Avant d'entamer le petit cérémonial du soir, je viens dévorer deux croque-monsieur dans le bar de l'hôtel encore ouvert à 23 h, où je fais abstraction des regards interrogateurs des gens. J'aime ces moments de décalage complet où je côtoie des gens qui sont probablement en vacances, en train de profiter d'un bon repas sans regarder l'heure alors que de mon côté, je tente vainement d'avoir l'air décontracté et de prendre mon temps alors qu'en réalité, je participe à une course où la moindre minute perdue le sera au profit du sommeil, d'un repas chaud ou d'une arrivée encore plus tardive le jour suivant. Je salue l'équipe du soir et me rends à pas de chat dans ma chambre, évitant de ruiner la moquette un peu kitsch mais plus propre que mes chaussures mi-poussière, mi-sale.

J'éteins la lumière alors qu'une petite centrale de recharge s'est établie dans ma chambre pour maintenir en vie tous mes appareils électroniques : téléphone, montre, tracker et même dérailleur électrique qui commence à se rappeler à mon bon souvenir. Les pays vont s'enchaîner demain car il s'agira de rejoindre la Slovénie pour un très court instant. Je regarde la météo et valide mon choix de parcours pour demain.

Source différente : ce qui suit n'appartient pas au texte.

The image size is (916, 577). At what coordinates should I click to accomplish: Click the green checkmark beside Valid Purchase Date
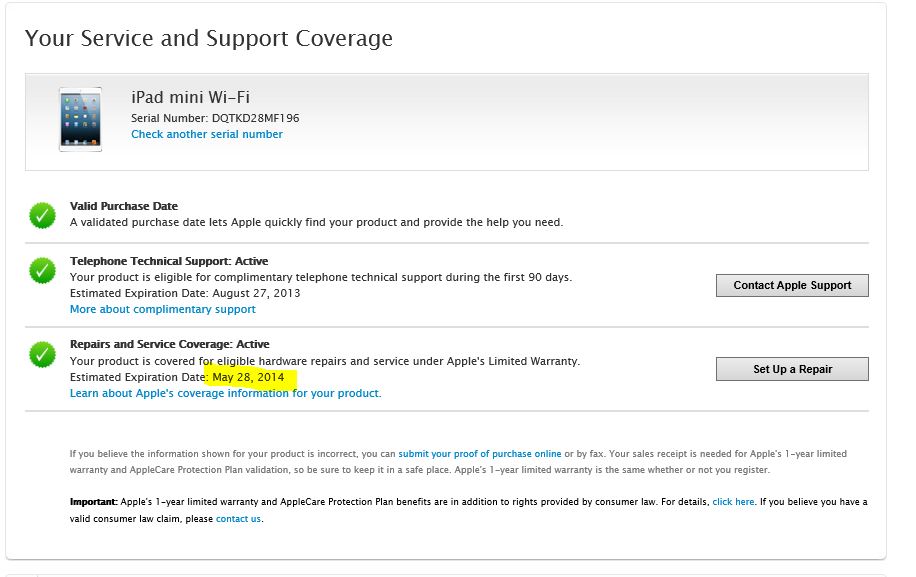(42, 214)
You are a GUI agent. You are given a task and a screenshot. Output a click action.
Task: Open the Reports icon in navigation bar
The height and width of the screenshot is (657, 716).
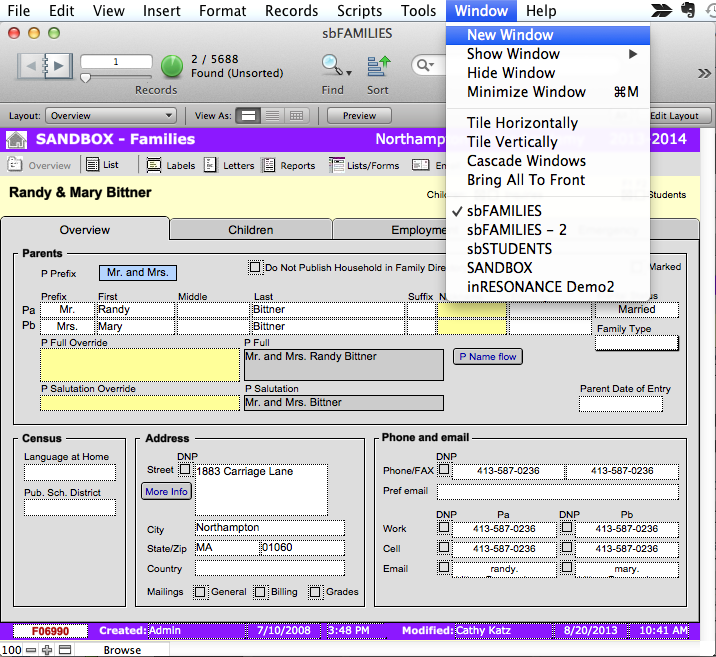click(x=270, y=165)
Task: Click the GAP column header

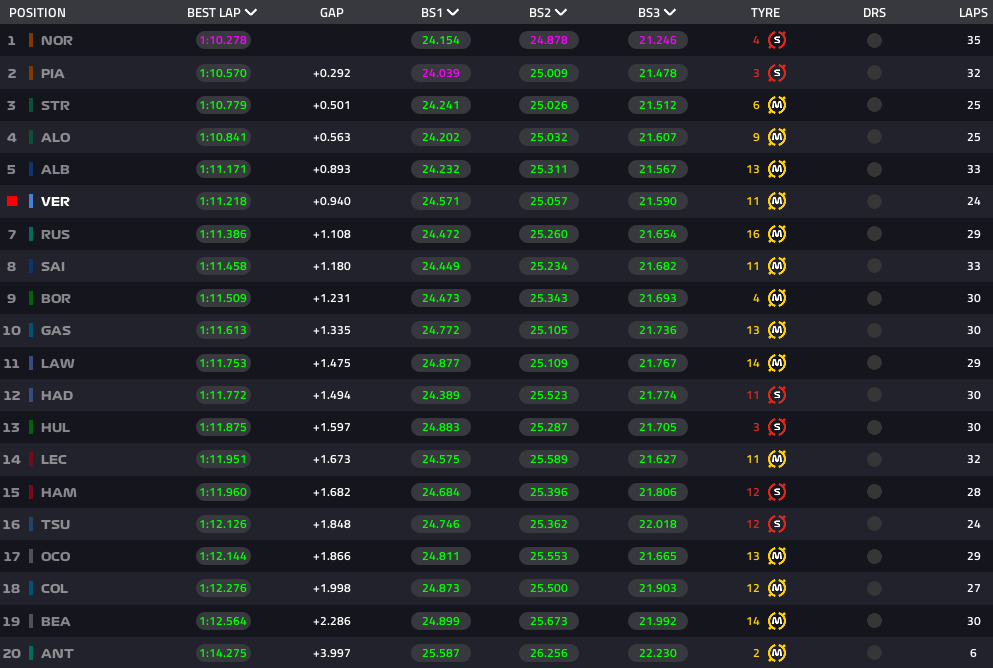Action: coord(332,13)
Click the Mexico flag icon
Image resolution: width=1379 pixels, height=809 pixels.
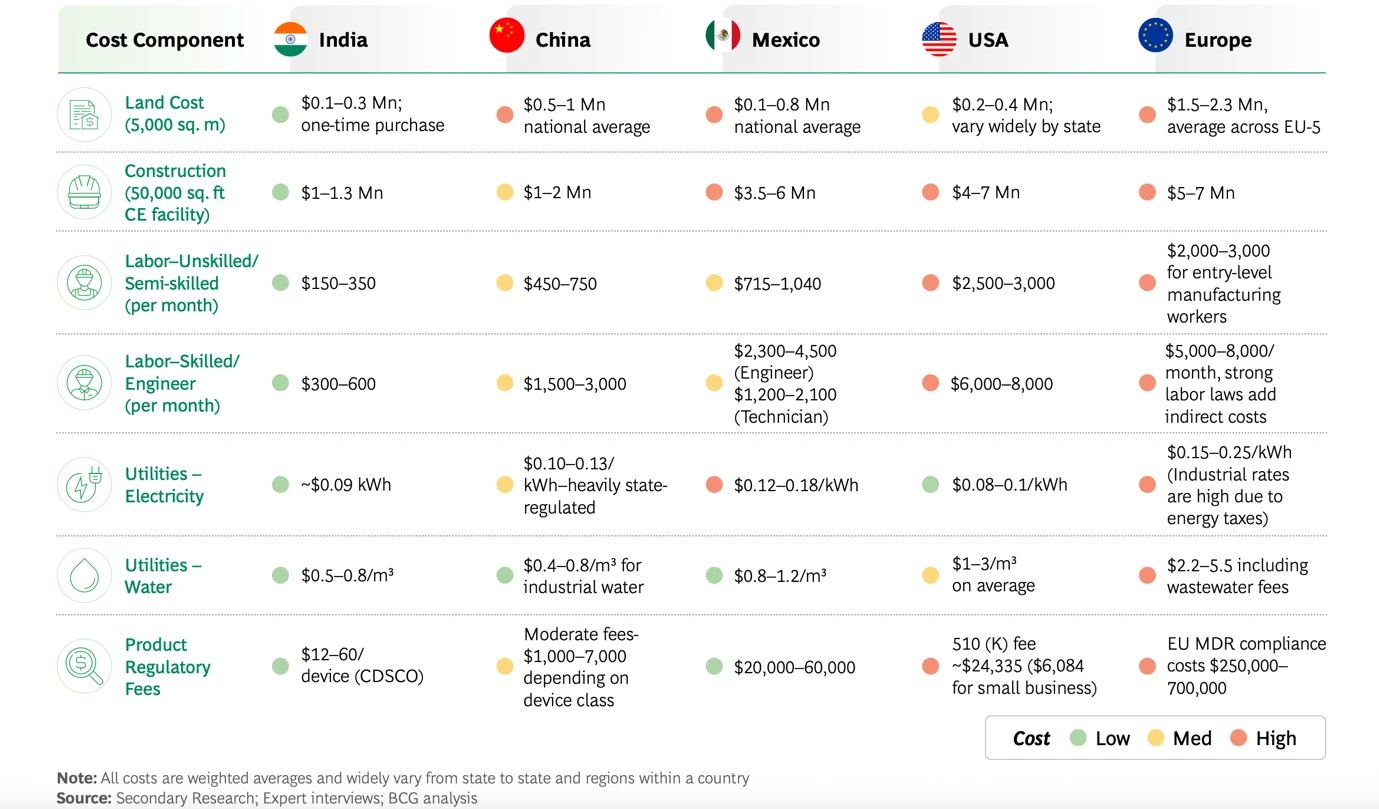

Je repars vers 3 h du matin afin de profiter de la nuit pour mettre derrière moi une longue portion de route nationale où le lever du soleil viendra probablement avec son lot de camions et l'expérience du jour m'invite à la plus grande prudence de ce point de vue.

Doucement mais sûrement, j'approche du point le plus éloigné de la maison. Il sera bientôt l'heure de faire le grand demi-tour.